Stated problem:
How many lines in the records below contain the string "perform"? Reply with the number alone.

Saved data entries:
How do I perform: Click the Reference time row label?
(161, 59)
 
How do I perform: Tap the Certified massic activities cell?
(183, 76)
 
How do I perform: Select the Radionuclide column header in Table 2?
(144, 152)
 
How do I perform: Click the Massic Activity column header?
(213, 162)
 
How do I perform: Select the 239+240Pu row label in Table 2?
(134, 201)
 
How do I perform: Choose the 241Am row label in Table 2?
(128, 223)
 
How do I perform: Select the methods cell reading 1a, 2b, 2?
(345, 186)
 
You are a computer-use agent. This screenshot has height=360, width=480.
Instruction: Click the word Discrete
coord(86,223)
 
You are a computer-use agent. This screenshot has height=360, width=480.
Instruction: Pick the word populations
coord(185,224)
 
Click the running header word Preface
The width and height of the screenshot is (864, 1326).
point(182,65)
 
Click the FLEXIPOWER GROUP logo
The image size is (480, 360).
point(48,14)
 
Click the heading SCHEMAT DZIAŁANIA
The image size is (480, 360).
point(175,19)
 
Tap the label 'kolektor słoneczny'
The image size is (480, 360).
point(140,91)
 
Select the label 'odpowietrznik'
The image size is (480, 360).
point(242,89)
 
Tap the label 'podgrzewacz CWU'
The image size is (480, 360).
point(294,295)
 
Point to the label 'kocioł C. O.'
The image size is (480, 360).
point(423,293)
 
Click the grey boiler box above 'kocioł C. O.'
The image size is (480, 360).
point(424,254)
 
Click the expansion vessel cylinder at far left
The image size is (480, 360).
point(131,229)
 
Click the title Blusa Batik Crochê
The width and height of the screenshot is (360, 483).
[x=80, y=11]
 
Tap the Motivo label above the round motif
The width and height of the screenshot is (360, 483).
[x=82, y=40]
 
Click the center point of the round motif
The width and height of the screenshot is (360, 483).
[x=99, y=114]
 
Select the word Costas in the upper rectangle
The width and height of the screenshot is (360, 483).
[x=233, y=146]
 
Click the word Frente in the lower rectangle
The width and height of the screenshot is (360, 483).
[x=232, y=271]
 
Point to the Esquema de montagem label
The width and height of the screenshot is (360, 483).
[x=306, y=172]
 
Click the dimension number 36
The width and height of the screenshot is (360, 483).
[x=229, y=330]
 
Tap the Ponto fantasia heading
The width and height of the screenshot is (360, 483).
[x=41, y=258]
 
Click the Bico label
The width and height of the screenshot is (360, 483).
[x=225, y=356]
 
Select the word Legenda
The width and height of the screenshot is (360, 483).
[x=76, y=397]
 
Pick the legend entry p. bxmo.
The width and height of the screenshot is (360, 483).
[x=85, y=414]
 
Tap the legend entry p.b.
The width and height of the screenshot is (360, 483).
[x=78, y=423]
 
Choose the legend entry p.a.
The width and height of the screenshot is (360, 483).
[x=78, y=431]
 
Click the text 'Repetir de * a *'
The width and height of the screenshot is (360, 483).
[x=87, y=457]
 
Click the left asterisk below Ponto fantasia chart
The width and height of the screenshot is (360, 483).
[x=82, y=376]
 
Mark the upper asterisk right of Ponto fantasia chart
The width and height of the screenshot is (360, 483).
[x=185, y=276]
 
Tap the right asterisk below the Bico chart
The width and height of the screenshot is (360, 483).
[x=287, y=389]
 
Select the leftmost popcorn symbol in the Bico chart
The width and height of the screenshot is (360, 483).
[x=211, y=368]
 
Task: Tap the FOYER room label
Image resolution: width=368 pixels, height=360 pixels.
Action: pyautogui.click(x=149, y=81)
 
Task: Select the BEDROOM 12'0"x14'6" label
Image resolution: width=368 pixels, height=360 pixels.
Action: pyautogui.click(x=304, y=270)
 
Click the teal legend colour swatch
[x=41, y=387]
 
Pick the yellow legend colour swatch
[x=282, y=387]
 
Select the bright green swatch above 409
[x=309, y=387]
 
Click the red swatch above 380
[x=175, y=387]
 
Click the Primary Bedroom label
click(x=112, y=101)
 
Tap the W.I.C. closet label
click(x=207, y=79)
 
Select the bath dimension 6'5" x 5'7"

Answer to the exercise:
7